Trecho para leitura ::
>>

Thursday, 21 de November de 2024 ISSN 1519-7670 - Ano 24 - nº 1315

Consciência das tendências

A tendência é escrever menos, ou mais ou menos. A tendência é ser curto e grosso. A tendência é tomar ciência e ir em frente. Queimar o chão. Pular miudinho. Trocar em miúdos e ainda pedir desconto.


Textos longos, para quê? Parágrafos complexos e labirínticos – neles, estou perdido.


Menos adjetivos. Menos conjunções. Menos confusões. Menos alusões. Menos. Menos.


Raciocínios rebuscados me buscam à noite e eu os ponho para fora de casa. Quero imagens, elas são a última palavra, quero palavras simples, sou um escritor sem pretensões.


Esqueçam a nostalgia, não reclamem da rapidez generalizada, da fragmentação, do excesso de informação – estamos todos envolvidos e resolvidos, crie uma senha de seis dígitos.


Não, não é protesto, nem vingança, não é necessidade de afirmar uma determinada civilização, um projeto melhor, uma escola literária, uma forma de ler e pensar mais elaborada, não é questão de princípios, não se trata de saber a finalidade do que quer que seja.

<<

Dados fornecidos ::
>>

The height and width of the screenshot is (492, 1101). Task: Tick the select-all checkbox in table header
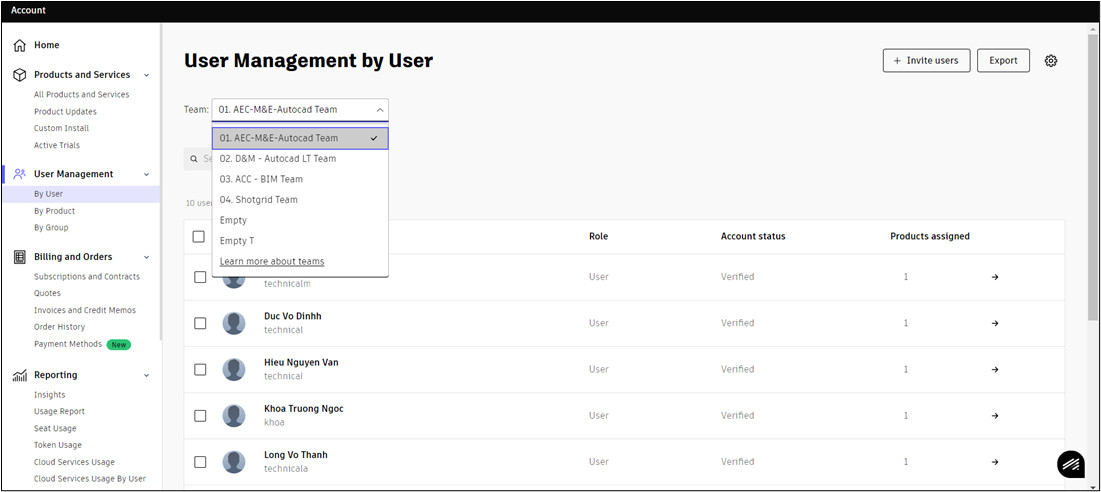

<<

Exercícios propostos ::
(a) Indique se cada afirmação abaixo está de acordo com o trecho sobre a consciência das tendências: (i) o texto diz que a tendência é escrever mais; (ii) quem narra afirma querer palavras simples; (iii) a atitude descrita é apresentada como protesto. Responda sim ou não e cite as palavras do trecho que decidem cada caso.
(b) Dê seguimento ao texto sobre a consciência das tendências a partir da última frase apresentada.

Exercícios resolvidos ::
(a)
(i) Não: "A tendência é escrever menos, ou mais ou menos."
(ii) Sim: "quero palavras simples, sou um escritor sem pretensões."
(iii) Não: "Não, não é protesto, nem vingança"

(b)
Escrevo porque sim. Leio porque sim. Penso estar pensando.


Abrir a porta


As tendências são as que estão aí, tomo consciência de que o pouco é muito, o nada é tudo, o longo é curto, o dentro está por fora, o alto me rebaixa.


E lá vou eu e as palavras. Escolho ou sou escolhido, tanto faz. O texto que escrevo me leva e traz. Só queria, verdade: só queria um pouco de paz.


A respiração da escrita: inspirar, expirar, importar, exportar, in, ex, in, ex, inalar, exalar, inscrever, excrever (com ‘x’, sim), in, ex, in, ex, in…


‘Doutor, ele continua respirando?’


‘Ele, quem?’


‘O texto, doutor!’


‘Ah, sim, o texto. Parece que sim.’


O que aparece de repente some, o que desaparece já voltou, o certo duvida, o duvidoso vence, o inusitado entedia, o eterno termina.


Todos recriminam os paradigmas, e eles se tornaram paradogmas ainda mais cruéis. Eu mesmo já pensei que poderia salvar o mundo com uma frase esmerada. Que nada!


No entanto, quem desiste já dexistiu. Dexistir com ‘x’, sim, com ‘x’ – a decisão de quem abre mão, pendura as chuteiras, joga a toalha, lava as mãos, sai pela porta dos fundos, de fininho.


Continuar, portanto. Escrever, portanto. Muito ou pouco, isso não importa…


Importa, e muito!


Escrever é abrir aquela porta que alguém fechou há tanto tempo. Talvez eu mesmo a tenha fechado, sem querer. Escrever sempre! E exportar.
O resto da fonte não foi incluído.